I feel like I've seen this before

I'm reading Ray Ginger's 1949 biography of Eugene V. Debs, The Bending Cross, which got a reissue from Haymarket Books last year, and you never know quite who you'll bump into at the turn of the 20th century.

Here's Ginger describing a scene at the 1896 Democratic convention. Debs and Illinois Governor John Peter Altgeld were trying to upend the party from the pro-corporate Grover Cleveland era, but were upended by an upstart congressman from Nebraska.
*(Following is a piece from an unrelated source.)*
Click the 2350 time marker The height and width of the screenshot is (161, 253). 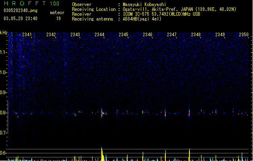coord(244,35)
Although Altgeld had dictated the platform, he was unable to dictate the Presidential candidate. Ineligible because of his foreign birth, Altgeld tried to win the nomination for Senator Richard Bland of Missouri, a lifelong advocate of silver coinage. But a young, ex-Congressman from Nebraska, William Jennings Bryan, with a rich, beautiful voice and a true orator's stance, upset the plan. Bryan's "Cross of Gold" speech voiced in unforgettable prose the inchoate thoughts of the delegates. When Bryan finished, the revolting workers and farmers went crazy with enthusiasm. They marched in snake dances about the hall, through their hats high in the air, pummeled each other and screamed "Bryan, Bryan, Cross of Gold!" The Boy Orator of the Platte had just won a chance at the nation's top office. And John Peter Altgeld, realizing that he had lost, turned "his weary face and quizzical smile" to Clarance Darrow and said: "It takes more than speeches to win real victories. Applause lasts a little while. The road to justice is not a path of glory; it is stony and long and lonely, filled with pain and martyrdom. I have been thinking over Bryan's speech. What did he say, anyhow?"
This would not be the last time Bryan and Darrow would be seen together, of course, they are unfortunately more famous to modern audiences as the legal combatants in the Scopes trial. During this tine, though, Darrow was a key labor lawyer who had defended Debs and other leaders of the American Railway Union in the aftermath of the Pullman strike.